**TASK 1:** Turn the dataset rows below into a numbered list with the blank lines dropped. Leave out the pictures.

**EXTRACT PROVIDED:**
The main one is only possible under certain conditions. The traffic needs to be dense enough to be almost stop-and-go, with strong waves of braking and congestion, but not so dense that there's a lot more stopping than going. (In other words, it needs to be in the middle of a phase transition from liquid to solid.) Under those conditions, the local speed oscillates in some roughly sinusoidal way.

I like to try to suppress that oscillation, or at least to moderate it. So, what I do is, I let a large-ish gap open up in front of me, then try to drive at some speed that's a reasonable approximation of the average. And, it works! Sometimes I don't leave a large enough gap, and have to brake; and sometimes a car changes lanes into the gap and messes me up; but most of the time it really does work.

The only reason the same method doesn't work in true stop-and-go traffic is that the required gap becomes absurdly large.

So, that's the main example of regulation. It was that example I was thinking of when I mentioned frozen traffic in Models.

For example, just as a small amount of salt can melt ice by lowering its freezing point, so also might different behavior by a small fraction of drivers be able to melt frozen traffic, or effect various other large changes in its properties!

Here's a funny thing I'd never noticed before: it's not a coincidence that regulating traffic makes it regular. Both words are derived from “regula”, meaning “rule”.

The next example is closely related to the first. Normally, when I'm approaching a traffic light that's red, I just come to a stop in some efficient way, something like critical damping in a harmonic oscillator. If, however, the light is about to change to green, I sometimes like to slow down well in advance, so that by the time I reach the light, it's changed, and I don't have to stop. Of course, if there are cars stopped in my lane, I have to take that into account, so that there's time for them to come up to speed. You can see the connection, I hope—in both cases, I'm making use of a gap in traffic to smooth out my speed as a function of time.

**Dataset rows:**
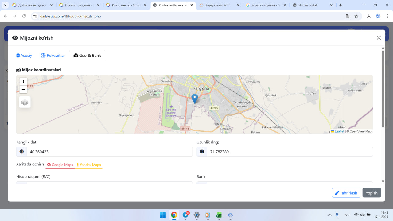Zoom in on the map
This screenshot has height=221, width=393.
point(23,82)
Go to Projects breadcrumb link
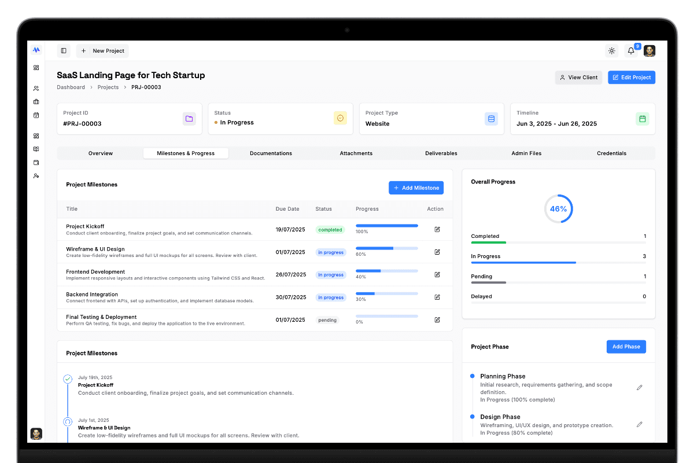Viewport: 694px width, 463px height. pos(108,87)
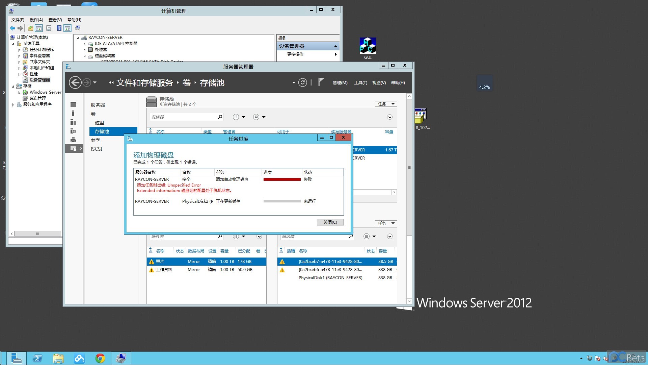
Task: Open the notifications flag icon in Server Manager
Action: point(320,82)
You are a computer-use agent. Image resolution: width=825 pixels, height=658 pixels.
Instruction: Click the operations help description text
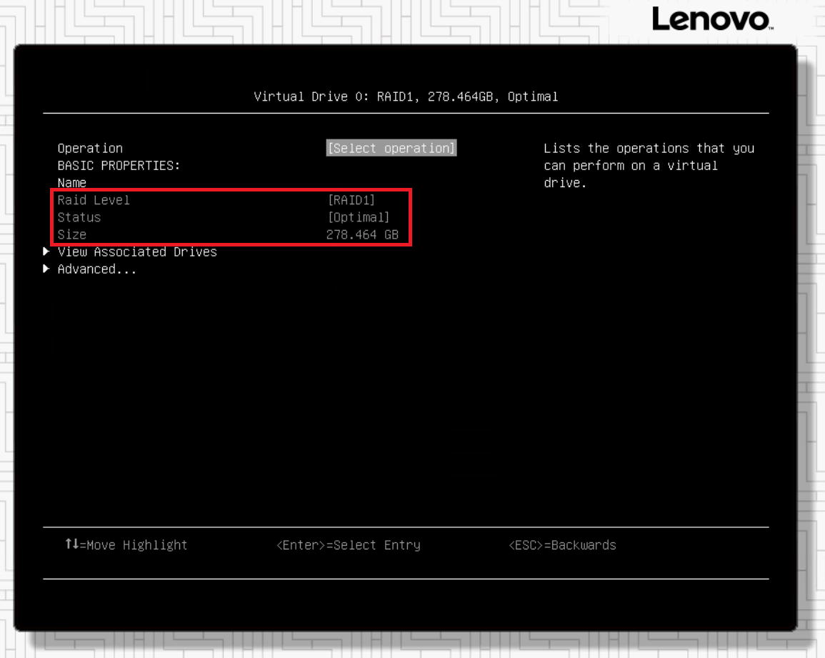(x=648, y=165)
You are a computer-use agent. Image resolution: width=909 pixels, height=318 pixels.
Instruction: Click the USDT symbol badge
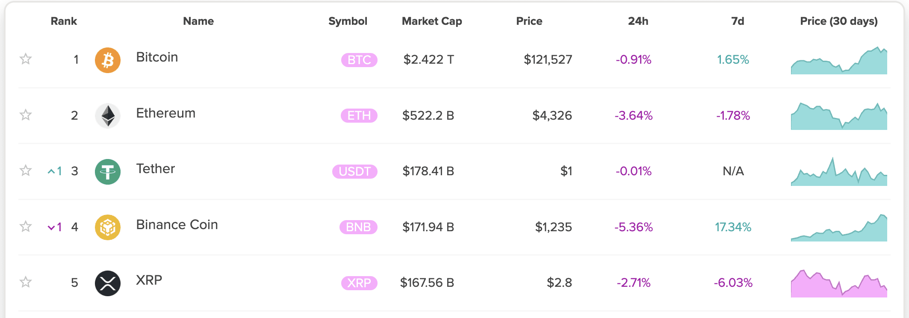click(x=354, y=171)
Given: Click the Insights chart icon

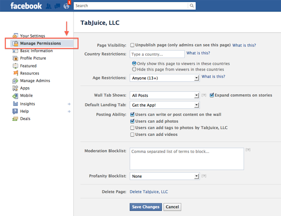Looking at the screenshot, I should tap(16, 104).
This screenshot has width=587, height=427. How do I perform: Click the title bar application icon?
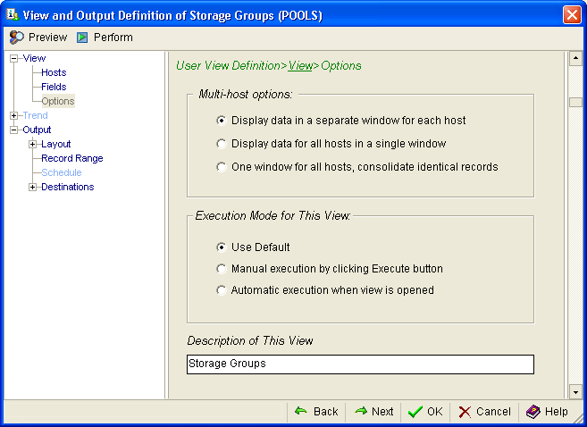point(13,14)
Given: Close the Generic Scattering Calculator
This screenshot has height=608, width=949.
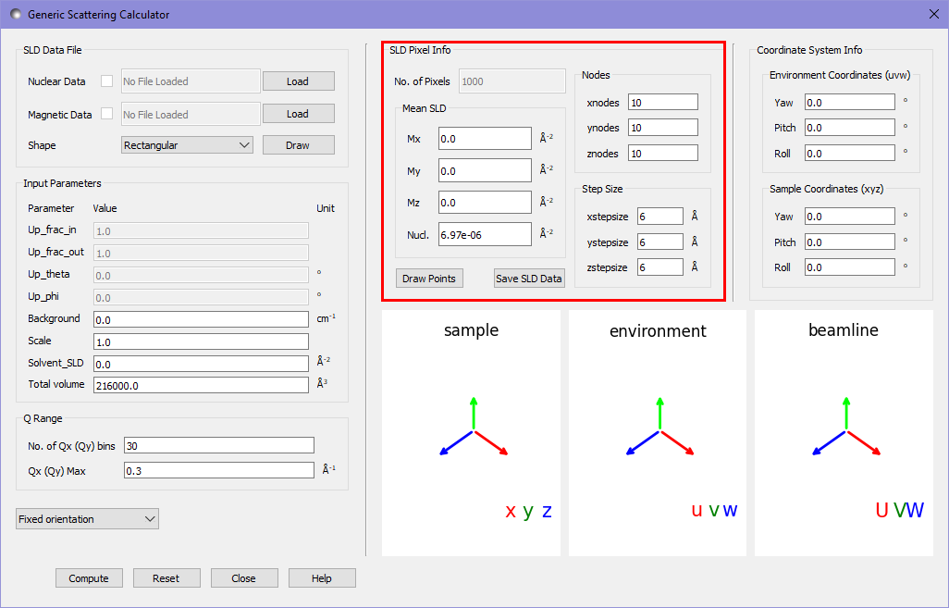Looking at the screenshot, I should [x=244, y=577].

**TASK 2:** Carry on the passage about smoothing out traffic from the point where it stops.

**RESULT 1:**
1. Zoom in on the map
2. This screenshot has height=221, width=393.
3. point(23,82)
4. Go to Projects breadcrumb link
5. Viewport: 694px width, 463px height. pos(108,87)
6. Task: Open the notifications flag icon in Server Manager
7. Action: point(320,82)
8. You are a computer-use agent. Image resolution: width=825 pixels, height=658 pixels.
9. Instruction: Click the operations help description text
10. (x=648, y=165)
11. You are a computer-use agent. Image resolution: width=909 pixels, height=318 pixels.
12. Instruction: Click the USDT symbol badge
13. click(x=354, y=171)
14. Given: Click the Insights chart icon
15. Looking at the screenshot, I should tap(16, 104).
16. This screenshot has width=587, height=427. How do I perform: Click the title bar application icon?
17. point(13,14)
18. Given: Close the Generic Scattering Calculator
19. This screenshot has height=608, width=949.
20. Looking at the screenshot, I should [x=244, y=577].

**RESULT 2:**
In case you want to try this yourself, there are a couple of points I should mention. First, you have to leave a margin of error. If you zoom up to the light and it doesn't change, you are in trouble. Second, you have to keep an eye on your relative speed. It may be tempting to zoom through an empty lane just as the light changes, but it's just not smart, especially because there might be pedestrians who haven't finished crossing.

Sometimes, regulation at a traffic light would require you to slow down too much, and would annoy the cars behind you. In that case, you should just come to a normal complete stop … which brings me to my third example. You know how sometimes you get these annoying drivers who take forever to come to a complete stop? When I'm behind one of them, I like to regulate in reverse, i.e., come to a complete stop myself, and ignore the fact that the other is continuing to inch forward.

Finally, I wanted to mention the idea of creating porosity. When I started writing, I wasn't exactly sure what I meant by regulation, and I thought creating porosity might be an example of it. Now, though, I've decided that it's not, that regulation has to do specifically with velocity smoothing. Regulation and the creation of porosity do have something in common, though: they're both ways of altering the properties of traffic.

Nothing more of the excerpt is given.